For eight years dust blew on the southern plains. It came in a yellowish-brown haze from the South
and in rolling walls of black from the North. The simplest acts of life — breathing, eating a meal,
taking a walk — were no longer simple. Children wore dust masks to and from school, women hung
wet sheets over windows in a futile attempt to stop the dirt, farmers watched helplessly as their crops
blew away. The Dust Bowl of the 1930s lasted about a decade. Its primary area of impact was on the
southern Plains. The northern Plains were not so badly affected, but nonetheless, the drought,
windblown dust and agricultural decline were no strangers to the north. In fact the agricultural
devastation helped to lengthen the Depression whose effects were felt worldwide. The movement of
people on the Plains was also profound.
Poor agricultural practices and years of sustained drought caused the Dust Bowl. Plains grasslands
had been deeply plowed and planted with corn and wheat. During the years when there was
adequate rainfall, the land produced bountiful crops. But as the droughts of the early 1930s
deepened, the farmers kept plowing and planting and nothing would grow. The ground cover that held
the soil in place was gone. The Plains winds whipped across the fields raising billowing clouds of dust
to the skies. The skies could darken for days, and even the most well sealed homes could have a
thick layer of dust on furniture.

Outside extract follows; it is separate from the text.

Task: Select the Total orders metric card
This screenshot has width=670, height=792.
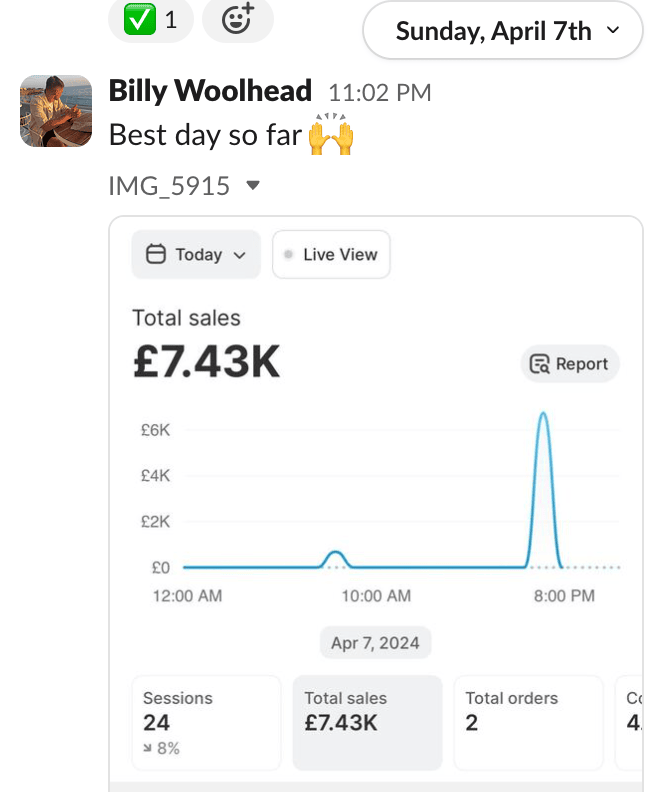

In some places the dust would drift like snow, covering farmsteads.
Dust Bowl Blues
Words and Music by Woody Guthrie
I just blowed in, and I got them dust bowl blues,
I just blowed in, and I got them dust bowl blues,
I just blowed in, and I'll blow back out again.
I guess you've heard about ev'ry kind of blues,
I guess you've heard about ev'ry kind of blues,
But when the dust gets high, you can't even see the sky.
I've seen the dust so black that I couldn't see a thing,
I've seen the dust so black that I couldn't see a thing,
And the wind so cold, boy, it nearly cut your water off.
I seen the wind so high that it blowed my fences down,
I've seen the wind so high that it blowed my fences down,
Buried my tractor six feet underground.
Well, it turned my farm into a pile of sand,
Yes, it turned my farm into a pile of sand,
I had to hit that road with a bottle in my hand.
I spent ten years down in that old dust bowl,
I spent ten years down in that old dust bowl,
When you get that dust pneumony, boy, it's time to go.
I had a gal, and she was young and sweet,
I had a gal, and she was young and sweet,
But a dust storm buried her sixteen hundred feet.
She was a good gal, long, tall and stout,
Yes, she was a good gal, long, tall and stout,
I had to get a steam shovel just to dig my darlin' out.
These dusty blues are the dustiest ones I know,
These dusty blues are the dustiest ones I know,
Buried head over heels in the black old dust,
I had to pack up and go.
An' I just blowed in, an' I'll soon blow out again.